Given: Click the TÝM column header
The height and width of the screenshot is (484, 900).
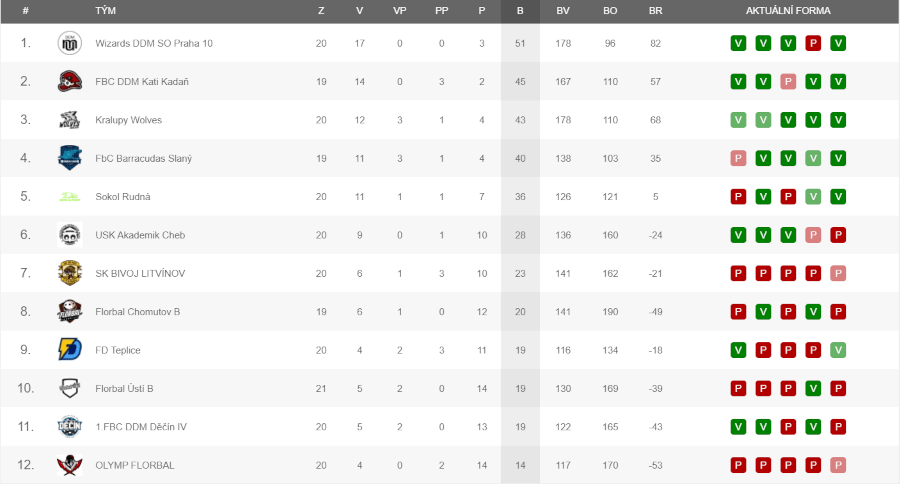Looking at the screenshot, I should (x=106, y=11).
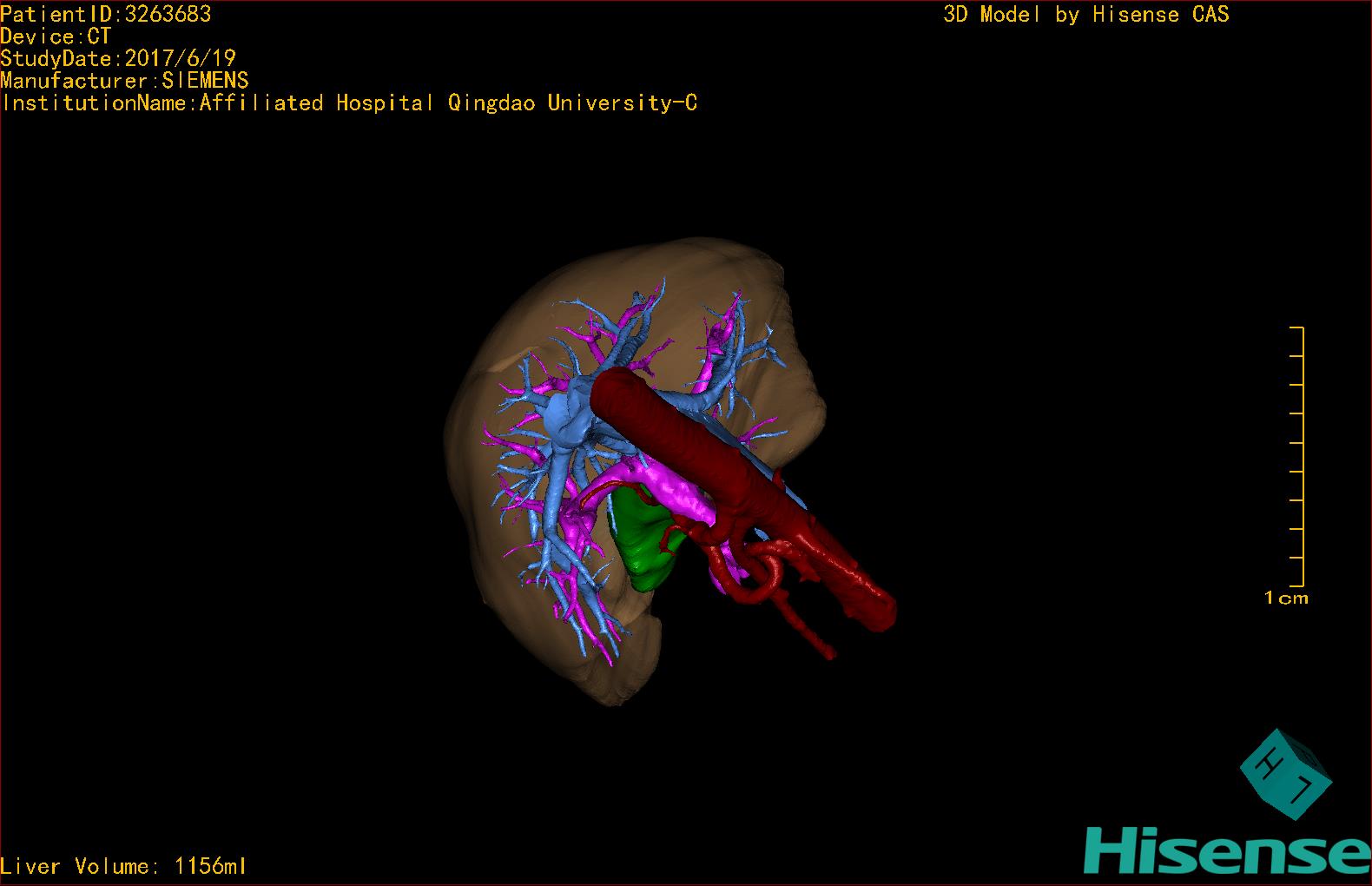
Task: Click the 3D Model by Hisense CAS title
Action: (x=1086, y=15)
+ + + + +
TASK DETAILS: Quote every record above exactly, omitting any pictures they contain.

EXERCISE RESULT:
Given: Click the TÝM column header
The height and width of the screenshot is (484, 900).
Looking at the screenshot, I should (x=106, y=11).
Task: Click the 3D Model by Hisense CAS title
Action: (x=1086, y=15)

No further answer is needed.